Артиллерия, установленная в лесу, рядом с рекой (в основном легкие «сорокапятки»), молчала. Для этих батарей открывать огонь было равносильно самоубийству. Их бы мгновенно засекли и уничтожили с высот. Неплохо давали прикурить минометчики, 82-миллиметровые «самовары» переносили с места на место, итальянцам их было трудно обнаружить.
Я помню, как одна из мин ударила в хранилище боеприпасов. Ахнуло крепко, взрыв на высоте взметнул в небо черный столб дыма. Обломки досок, сплющенные снарядные гильзы и осколки, падали в воду, отчетливо слышались крики.
С наблюдателями гаубичных батарей мне рассчитаться не удалось. Вместе с Малышко мы дежурили несколько дней, но тот окоп оставался пустым. Куда они переместились, я не смог определить. Уже вовсю шла стрельба с обоих берегов, итальянцы высовывались очень осторожно. Все же в последующие дни я сумел уложить трех солдат или сержантов.
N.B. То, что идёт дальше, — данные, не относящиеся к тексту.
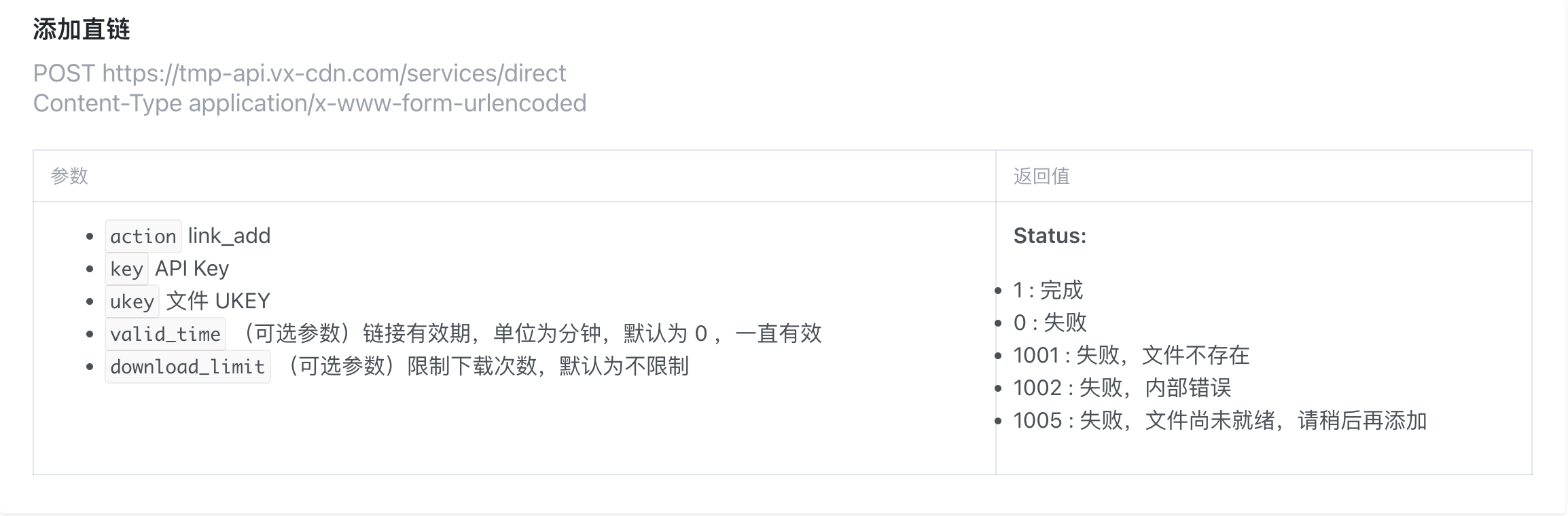Image resolution: width=1568 pixels, height=516 pixels.
Task: Click the download_limit code tag
Action: click(188, 367)

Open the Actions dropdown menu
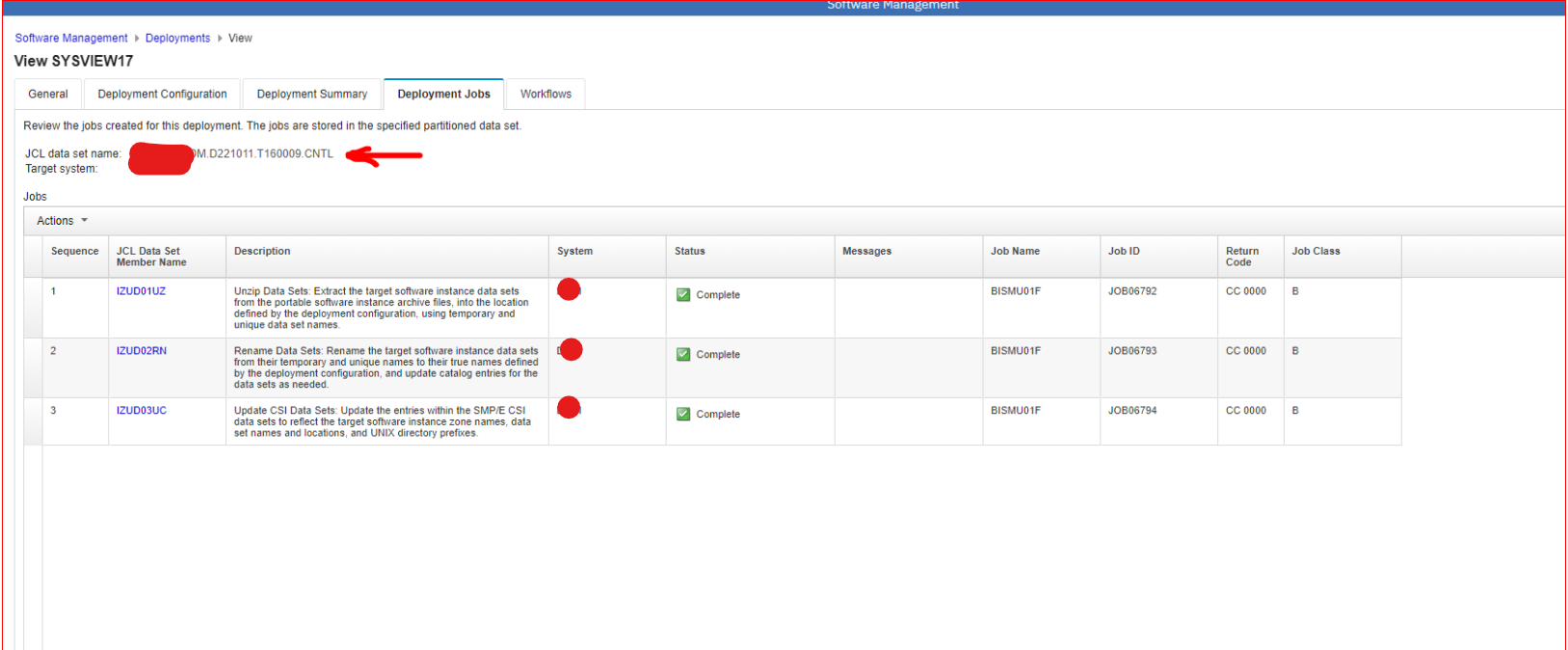(x=63, y=221)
Открыл счет и Веня Малышко.
В один из вечеров меня позвал к себе в землянку командир роты Чистяков. Там же сидели взводные Млечик, Егоров, старшина, помкомвзвода Максим Усов. Отмечали какое-то событие или просто собрались расслабиться – не помню. Чистяков усадил меня рядом с собой, налил в кружку разбавленного спирта. Я поглядел на стол и невольно сглотнул слюну. Дымилась картошка в мундире, крупными пластинками нарезали сало, стояли открытые банки с тушенкой.
Дело в том, что наше питание в батальоне толком организовано не было. В дни, когда мы находились в засаде, кашу и хлеб для нас получали связисты. Воспринимая снайперов как приживальцев, сильно потеснивших их в землянке, они особенно не старались. Каша нам доставалась холодная, почти без мяса, хлеб, положенный на нары, к нашему возвращению черствел. А здесь такой ужин! Вспоминали выход из окружения, особенно тот эпизод с танком Т-1. Чистяков откровенно признавался, что вначале не видел выхода и в такой гиблой ситуации оказался впервые. Повезло, что Т-1 переместился ближе, а фрицы расслабились.
– Молодцы у меня ребята! – стукнул по столу кулаком подвыпивший ротный. – Со штыками на танк кинулись. И позже, в боях неплохо себя показали.
Зашел разговор о наших снайперских делах. Чистяков сказал, что им очень мешает дзот с крупнокалиберным пулеметом напротив восьмой роты. В амбразуру можно попасть только прямым орудийным выстрелом, мины летят сверху вниз и тоже погасить дзот не могут.
– Я бронебойщикам команду дал. Но с их кочергой не замаскируешься. Стрельнули раза три, расчет засекли, мины полетели. Ружье пополам, первого номера убили, второй с простреленной рукой приполз. Ну, что, Федор, заткнешь им глотку?
Хотя я изрядно выпил, но соображал нормально. Объяснил Чистякову, что попробовать можем. Но будет ли толк? Снимем мы пулеметчика, его тут же заменят.